A run of records:
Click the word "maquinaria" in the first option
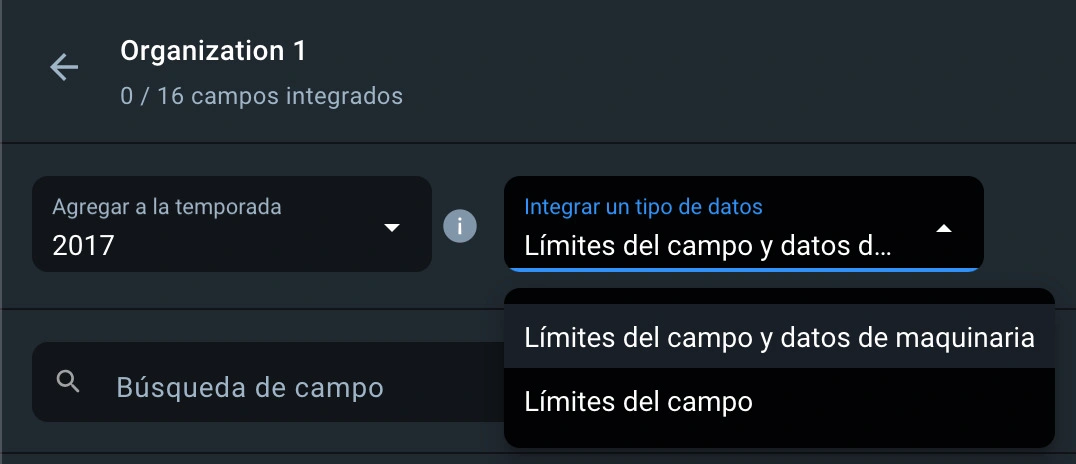The image size is (1076, 464). click(x=969, y=339)
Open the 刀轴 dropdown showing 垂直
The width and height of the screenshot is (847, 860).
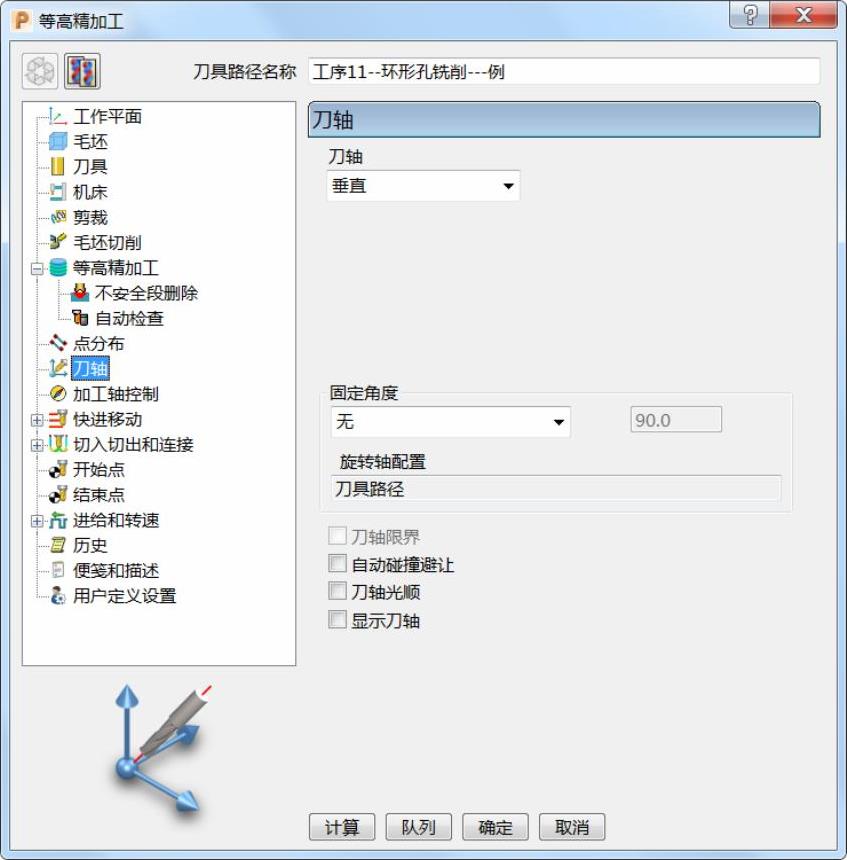pyautogui.click(x=423, y=186)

▶ **Task**: Rewrite the listing above as a two-column CSV with the header instruction,action, giving one row per instruction and its answer, each in a quoted field with line breaks replaced by spaces. Cover the whole listing and leave the pictures out.

▶ **Solution to this task**:
instruction,action
"Click the word ""maquinaria"" in the first option","The image size is (1076, 464). click(x=969, y=339)"
"Open the 刀轴 dropdown showing 垂直 The width and height of the screenshot is (847, 860).","pyautogui.click(x=423, y=186)"